Technical Analysis of Rhadamanthys Obfuscation Techniques by Nikolaos Pantazopoulos
Another infostealer, Rhadamanthys has a unique anti-analysis technique that uses a virtual machine based on Quake 3 to protect its code. A loader is executed, which then downloads a main module, and this stealer primarily targets Keepass users.
A tale of Phobos - how we almost cracked a ransomware using CUDA by Jarosław Jedynak and Michał Praszmo
A unique post by the folks at Cert-PL where they tried to use CUDA to crack Phobos, and failed. After two years of trying to crack the ransomware and attempting it on a real victim, the authors published their results anyway. As the Mythbusters say: “failure is always an option!”
Incident 2 – Additional details of the attack by LastPass
Oof. The LastPass team released more details on Incident #2, and it looks like the threat actor targeted a DevOps engineer home machine to pivot and retrieve the keys to the kingdom. Read the following link for more details on how LastPass could have protected itself further.
It’s All Bad News: An update on how the Lastpass breach affects Lastpass SSO by Chaim Sanders
My good friend, Professor Sanders, gives a detailed breakdown of the LastPass breach but talks explicitly about the cryptographic threat model of the company. You should definitely read this if you want to know how crypto-based defense in depth works.
U.S. Marshals Service investigating ransomware attack, data theft by Sergiu Gatlan
First FBI, now US Marshals? Bad month for the US Government. Looks like the machine that was compromised resulted in the exfiltration of employee data. These attacks scare me because there is a lot of data related to current investigations and sources on these networks, so I hope that nothing _too much_ of value was stolen.
Open Source
STARS by Macmod
An all-in-one tool to identify dangling CNAME records ripe for DNS takeover. You can authenticate with your cloud provider credentials and scan your infra.

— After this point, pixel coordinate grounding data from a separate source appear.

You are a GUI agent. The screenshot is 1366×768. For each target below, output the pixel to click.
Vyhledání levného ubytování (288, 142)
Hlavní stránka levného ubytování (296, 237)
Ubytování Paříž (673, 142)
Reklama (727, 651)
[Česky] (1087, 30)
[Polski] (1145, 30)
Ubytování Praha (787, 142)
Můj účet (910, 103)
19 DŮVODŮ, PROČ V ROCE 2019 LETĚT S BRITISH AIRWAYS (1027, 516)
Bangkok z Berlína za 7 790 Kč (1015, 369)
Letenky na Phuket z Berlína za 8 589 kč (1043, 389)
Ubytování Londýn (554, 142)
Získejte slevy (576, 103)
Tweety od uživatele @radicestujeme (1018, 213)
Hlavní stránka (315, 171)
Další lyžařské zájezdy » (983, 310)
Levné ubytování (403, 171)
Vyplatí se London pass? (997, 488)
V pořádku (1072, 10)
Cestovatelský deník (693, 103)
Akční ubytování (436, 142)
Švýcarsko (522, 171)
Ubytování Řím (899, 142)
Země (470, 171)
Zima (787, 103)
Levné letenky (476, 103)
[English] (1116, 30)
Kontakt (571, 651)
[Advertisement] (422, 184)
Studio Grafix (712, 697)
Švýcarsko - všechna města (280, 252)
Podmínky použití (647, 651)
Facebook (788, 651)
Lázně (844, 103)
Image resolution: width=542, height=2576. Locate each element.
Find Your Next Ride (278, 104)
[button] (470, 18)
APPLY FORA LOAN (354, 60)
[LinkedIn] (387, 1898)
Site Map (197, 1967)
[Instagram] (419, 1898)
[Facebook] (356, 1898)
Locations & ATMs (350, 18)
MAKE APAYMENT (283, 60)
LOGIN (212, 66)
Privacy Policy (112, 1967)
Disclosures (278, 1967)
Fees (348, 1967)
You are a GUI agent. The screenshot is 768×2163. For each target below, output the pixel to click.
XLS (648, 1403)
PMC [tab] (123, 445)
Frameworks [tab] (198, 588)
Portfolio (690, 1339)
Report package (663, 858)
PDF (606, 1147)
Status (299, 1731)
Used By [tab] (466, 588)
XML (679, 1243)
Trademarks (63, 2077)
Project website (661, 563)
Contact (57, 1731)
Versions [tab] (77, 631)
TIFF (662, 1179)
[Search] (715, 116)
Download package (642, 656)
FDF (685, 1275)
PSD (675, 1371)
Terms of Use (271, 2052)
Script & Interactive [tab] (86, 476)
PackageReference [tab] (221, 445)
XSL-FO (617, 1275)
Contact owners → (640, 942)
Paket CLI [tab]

Gruyere by savannahostrowski
An aesthetically pleasing Golang tool using charm
to help you view and kill processes that have open network ports.
sherl0ck by pronssec
Have a directory full of eml files? Do you want to search for a specific word in 100 languages across the emails? Why not search using sherl0ck? I can’t find a reason why I would have that many eml files stored locally, but you never know :)
Awesome Security Newsletters by TalEliyahu
Did you know there are other security newsletters besides Detection Engineering Weekly? I know, crazy right? Well, this open-source list of newsletters has all the heavy hitters and up-and-comers.